TASK DETAILS: Give again, word for word, each line below starting at the one that contains "Khuyến mãi (23, 2304)" and ending at the one that contains "Điều khoản sử dụng (31, 2325)".

..........

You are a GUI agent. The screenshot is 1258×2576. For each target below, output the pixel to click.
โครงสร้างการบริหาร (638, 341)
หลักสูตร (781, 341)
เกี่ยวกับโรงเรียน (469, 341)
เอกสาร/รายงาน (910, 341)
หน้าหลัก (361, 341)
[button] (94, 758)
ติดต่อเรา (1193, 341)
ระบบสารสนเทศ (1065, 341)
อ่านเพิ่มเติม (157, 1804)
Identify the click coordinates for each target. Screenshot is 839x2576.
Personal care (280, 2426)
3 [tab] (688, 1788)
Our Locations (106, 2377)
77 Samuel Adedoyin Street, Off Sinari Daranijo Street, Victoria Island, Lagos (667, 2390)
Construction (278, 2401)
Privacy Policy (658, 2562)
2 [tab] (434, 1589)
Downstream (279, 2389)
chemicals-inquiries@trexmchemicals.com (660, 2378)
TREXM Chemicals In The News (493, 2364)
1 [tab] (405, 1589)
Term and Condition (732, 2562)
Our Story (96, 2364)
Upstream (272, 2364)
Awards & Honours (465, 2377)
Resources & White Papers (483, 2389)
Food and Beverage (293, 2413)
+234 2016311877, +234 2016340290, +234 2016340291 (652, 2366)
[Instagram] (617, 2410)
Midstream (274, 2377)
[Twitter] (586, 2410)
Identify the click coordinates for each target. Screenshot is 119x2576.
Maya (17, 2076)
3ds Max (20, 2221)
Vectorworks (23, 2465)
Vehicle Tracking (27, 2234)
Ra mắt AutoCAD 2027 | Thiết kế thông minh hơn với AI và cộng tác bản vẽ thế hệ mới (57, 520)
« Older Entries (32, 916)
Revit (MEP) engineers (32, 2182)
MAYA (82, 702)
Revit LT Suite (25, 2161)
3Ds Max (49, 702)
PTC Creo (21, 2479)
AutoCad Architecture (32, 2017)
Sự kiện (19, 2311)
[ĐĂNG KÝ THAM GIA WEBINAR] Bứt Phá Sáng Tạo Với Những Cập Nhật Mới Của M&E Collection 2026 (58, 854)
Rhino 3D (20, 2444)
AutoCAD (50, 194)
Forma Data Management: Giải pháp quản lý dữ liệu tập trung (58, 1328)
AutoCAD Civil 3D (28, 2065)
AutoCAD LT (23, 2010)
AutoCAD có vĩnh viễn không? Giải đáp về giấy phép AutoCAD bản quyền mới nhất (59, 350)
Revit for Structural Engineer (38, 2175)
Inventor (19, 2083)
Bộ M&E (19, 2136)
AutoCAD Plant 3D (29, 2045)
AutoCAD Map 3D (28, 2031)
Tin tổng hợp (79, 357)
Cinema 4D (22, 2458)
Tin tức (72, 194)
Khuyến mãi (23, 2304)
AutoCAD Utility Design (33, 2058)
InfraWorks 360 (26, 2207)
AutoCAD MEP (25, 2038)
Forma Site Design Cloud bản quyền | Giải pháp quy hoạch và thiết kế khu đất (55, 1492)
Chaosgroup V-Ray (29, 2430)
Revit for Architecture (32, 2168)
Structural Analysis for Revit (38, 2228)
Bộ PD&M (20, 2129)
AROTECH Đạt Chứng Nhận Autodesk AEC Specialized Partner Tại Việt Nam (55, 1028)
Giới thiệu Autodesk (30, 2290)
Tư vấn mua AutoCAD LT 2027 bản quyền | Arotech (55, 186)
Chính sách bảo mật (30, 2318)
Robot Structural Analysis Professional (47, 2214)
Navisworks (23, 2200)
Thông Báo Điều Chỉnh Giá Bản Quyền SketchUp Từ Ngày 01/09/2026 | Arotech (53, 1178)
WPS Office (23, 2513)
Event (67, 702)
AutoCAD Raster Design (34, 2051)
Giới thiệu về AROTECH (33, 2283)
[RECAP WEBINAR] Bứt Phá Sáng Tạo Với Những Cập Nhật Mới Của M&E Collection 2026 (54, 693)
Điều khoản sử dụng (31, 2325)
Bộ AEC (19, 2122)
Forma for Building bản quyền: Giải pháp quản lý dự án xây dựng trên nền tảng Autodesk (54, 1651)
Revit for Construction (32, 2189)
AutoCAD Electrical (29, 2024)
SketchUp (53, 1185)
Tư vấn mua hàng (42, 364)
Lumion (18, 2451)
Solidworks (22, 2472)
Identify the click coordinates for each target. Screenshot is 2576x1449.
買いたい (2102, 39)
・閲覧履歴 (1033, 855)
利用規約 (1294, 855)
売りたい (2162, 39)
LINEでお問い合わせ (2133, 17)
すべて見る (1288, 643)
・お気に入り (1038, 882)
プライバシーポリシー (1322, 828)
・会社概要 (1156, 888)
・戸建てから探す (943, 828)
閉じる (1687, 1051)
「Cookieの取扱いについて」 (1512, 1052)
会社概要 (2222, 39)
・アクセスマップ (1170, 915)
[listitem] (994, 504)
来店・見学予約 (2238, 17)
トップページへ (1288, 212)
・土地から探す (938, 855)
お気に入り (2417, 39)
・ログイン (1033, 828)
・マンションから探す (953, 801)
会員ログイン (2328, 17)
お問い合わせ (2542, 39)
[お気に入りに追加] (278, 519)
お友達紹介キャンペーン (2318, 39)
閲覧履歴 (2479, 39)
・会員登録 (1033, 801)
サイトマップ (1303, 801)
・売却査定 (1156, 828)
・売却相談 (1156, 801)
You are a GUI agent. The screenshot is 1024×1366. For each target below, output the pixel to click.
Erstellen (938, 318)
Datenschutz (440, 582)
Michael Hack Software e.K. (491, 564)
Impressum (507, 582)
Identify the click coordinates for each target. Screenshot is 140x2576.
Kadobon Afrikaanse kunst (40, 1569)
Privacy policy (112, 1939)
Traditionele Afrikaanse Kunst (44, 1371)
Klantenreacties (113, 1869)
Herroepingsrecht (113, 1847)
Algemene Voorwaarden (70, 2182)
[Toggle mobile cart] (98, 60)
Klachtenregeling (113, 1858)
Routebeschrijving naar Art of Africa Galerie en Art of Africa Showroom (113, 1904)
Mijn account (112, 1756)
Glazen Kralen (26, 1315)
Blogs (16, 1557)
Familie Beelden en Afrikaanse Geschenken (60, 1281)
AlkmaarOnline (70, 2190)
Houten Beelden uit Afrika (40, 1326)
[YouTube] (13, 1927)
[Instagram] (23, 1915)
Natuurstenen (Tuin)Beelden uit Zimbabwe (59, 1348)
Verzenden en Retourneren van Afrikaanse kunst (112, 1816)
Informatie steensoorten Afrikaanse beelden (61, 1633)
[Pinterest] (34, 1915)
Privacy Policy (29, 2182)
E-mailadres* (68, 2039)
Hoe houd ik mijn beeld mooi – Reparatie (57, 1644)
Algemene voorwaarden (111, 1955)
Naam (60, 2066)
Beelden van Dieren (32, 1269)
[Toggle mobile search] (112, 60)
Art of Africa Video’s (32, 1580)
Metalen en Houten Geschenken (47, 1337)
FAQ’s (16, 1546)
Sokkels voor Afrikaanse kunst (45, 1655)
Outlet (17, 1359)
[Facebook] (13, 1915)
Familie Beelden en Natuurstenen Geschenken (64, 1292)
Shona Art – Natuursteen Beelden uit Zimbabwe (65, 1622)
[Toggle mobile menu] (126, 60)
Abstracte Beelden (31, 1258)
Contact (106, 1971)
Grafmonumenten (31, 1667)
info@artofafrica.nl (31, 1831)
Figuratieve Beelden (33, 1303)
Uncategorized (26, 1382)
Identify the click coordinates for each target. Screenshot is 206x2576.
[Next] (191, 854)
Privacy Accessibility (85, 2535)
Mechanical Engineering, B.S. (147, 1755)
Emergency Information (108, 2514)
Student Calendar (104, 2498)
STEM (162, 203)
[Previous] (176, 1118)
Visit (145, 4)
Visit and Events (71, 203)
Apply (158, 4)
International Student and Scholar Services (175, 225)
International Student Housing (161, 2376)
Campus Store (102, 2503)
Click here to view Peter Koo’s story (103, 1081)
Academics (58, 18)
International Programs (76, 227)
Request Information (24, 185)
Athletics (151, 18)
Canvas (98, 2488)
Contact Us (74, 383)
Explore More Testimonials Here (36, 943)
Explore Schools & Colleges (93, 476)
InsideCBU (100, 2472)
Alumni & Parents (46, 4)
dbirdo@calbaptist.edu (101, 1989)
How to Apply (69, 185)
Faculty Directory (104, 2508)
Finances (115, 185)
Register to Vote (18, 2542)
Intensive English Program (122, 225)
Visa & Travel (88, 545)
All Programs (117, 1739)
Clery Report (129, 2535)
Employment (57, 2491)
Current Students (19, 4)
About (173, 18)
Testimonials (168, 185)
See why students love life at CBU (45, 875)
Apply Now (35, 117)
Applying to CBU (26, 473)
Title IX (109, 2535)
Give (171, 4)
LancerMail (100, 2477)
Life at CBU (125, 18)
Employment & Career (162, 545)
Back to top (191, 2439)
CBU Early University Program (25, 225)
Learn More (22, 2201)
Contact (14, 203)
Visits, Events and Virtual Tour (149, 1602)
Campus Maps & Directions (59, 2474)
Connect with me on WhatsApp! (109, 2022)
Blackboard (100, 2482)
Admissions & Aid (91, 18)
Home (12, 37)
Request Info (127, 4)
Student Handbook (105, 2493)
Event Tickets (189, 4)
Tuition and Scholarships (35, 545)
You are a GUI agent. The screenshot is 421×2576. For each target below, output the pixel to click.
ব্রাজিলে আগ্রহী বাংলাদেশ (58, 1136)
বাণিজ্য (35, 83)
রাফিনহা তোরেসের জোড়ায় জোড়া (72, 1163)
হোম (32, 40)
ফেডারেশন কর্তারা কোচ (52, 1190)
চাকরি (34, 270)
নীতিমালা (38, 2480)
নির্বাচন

..........

WORKED SOLUTION:
Khuyến mãi (23, 2304)
AutoCAD Utility Design (33, 2058)
InfraWorks 360 (26, 2207)
AutoCAD MEP (25, 2038)
Forma Site Design Cloud bản quyền | Giải pháp quy hoạch và thiết kế khu đất (55, 1492)
Chaosgroup V-Ray (29, 2430)
Revit for Architecture (32, 2168)
Structural Analysis for Revit (38, 2228)
Bộ PD&M (20, 2129)
AROTECH Đạt Chứng Nhận Autodesk AEC Specialized Partner Tại Việt Nam (55, 1028)
Giới thiệu Autodesk (30, 2290)
Tư vấn mua AutoCAD LT 2027 bản quyền | Arotech (55, 186)
Chính sách bảo mật (30, 2318)
Robot Structural Analysis Professional (47, 2214)
Navisworks (23, 2200)
Thông Báo Điều Chỉnh Giá Bản Quyền SketchUp Từ Ngày 01/09/2026 | Arotech (53, 1178)
WPS Office (23, 2513)
Event (67, 702)
AutoCAD Raster Design (34, 2051)
Giới thiệu về AROTECH (33, 2283)
[RECAP WEBINAR] Bứt Phá Sáng Tạo Với Những Cập Nhật Mới Của M&E Collection 2026 (54, 693)
Điều khoản sử dụng (31, 2325)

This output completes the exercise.